▶ Exercise: Output as a numbered list, skipping blank lines, the entries from the line containing "The width and" through the line containing "point(1074,488)", and only those lines.

▶ Data:
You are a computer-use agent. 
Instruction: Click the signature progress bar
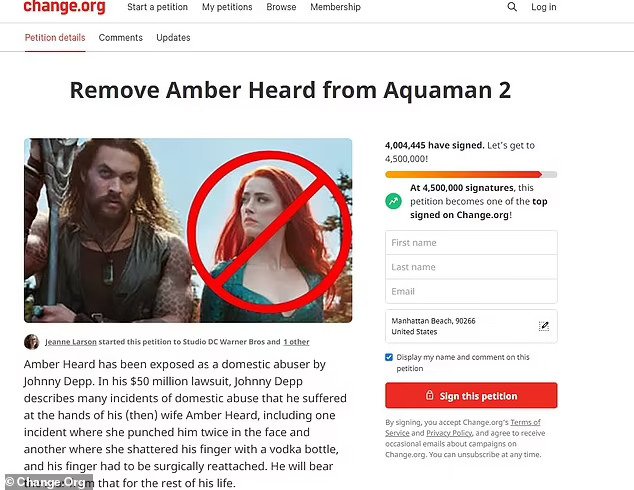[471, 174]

---

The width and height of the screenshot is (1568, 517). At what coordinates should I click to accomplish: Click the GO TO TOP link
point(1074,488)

▶ Finished answer:
1. The width and height of the screenshot is (1568, 517). At what coordinates should I click to accomplish: Click the GO TO TOP link
2. point(1074,488)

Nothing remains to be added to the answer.